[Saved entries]

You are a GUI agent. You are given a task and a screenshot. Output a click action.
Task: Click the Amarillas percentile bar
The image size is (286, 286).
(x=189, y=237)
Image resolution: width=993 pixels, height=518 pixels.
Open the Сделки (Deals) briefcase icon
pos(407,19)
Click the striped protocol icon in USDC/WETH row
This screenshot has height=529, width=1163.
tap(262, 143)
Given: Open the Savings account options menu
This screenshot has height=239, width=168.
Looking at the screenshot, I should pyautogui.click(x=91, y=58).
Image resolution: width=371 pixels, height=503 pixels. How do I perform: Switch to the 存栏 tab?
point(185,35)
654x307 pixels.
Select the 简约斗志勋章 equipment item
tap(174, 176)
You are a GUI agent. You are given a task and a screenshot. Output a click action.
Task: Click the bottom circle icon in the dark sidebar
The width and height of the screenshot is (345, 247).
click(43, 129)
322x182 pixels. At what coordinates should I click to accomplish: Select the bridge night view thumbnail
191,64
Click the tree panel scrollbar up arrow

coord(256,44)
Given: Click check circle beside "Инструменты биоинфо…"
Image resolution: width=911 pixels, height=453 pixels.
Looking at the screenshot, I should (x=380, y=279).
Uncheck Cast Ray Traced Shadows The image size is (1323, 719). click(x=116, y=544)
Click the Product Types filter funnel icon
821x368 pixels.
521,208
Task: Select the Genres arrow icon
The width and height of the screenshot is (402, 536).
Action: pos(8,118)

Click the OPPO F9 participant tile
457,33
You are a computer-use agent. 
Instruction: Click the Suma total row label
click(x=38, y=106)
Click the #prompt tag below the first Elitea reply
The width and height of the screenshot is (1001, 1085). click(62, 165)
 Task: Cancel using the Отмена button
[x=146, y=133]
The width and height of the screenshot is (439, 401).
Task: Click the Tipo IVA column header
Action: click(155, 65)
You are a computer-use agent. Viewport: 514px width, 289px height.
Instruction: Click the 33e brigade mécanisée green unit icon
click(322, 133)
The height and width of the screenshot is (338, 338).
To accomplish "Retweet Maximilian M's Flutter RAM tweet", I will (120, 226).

What to produce
Retype the records above, but only those lines that fall between the line containing "Task: Click the Amarillas percentile bar" and the line containing "Given: Open the Savings account options menu", with both of those lines included, exactly as written.

Written response
Task: Click the Amarillas percentile bar
The image size is (286, 286).
(x=189, y=237)
Image resolution: width=993 pixels, height=518 pixels.
Open the Сделки (Deals) briefcase icon
pos(407,19)
Click the striped protocol icon in USDC/WETH row
This screenshot has height=529, width=1163.
tap(262, 143)
Given: Open the Savings account options menu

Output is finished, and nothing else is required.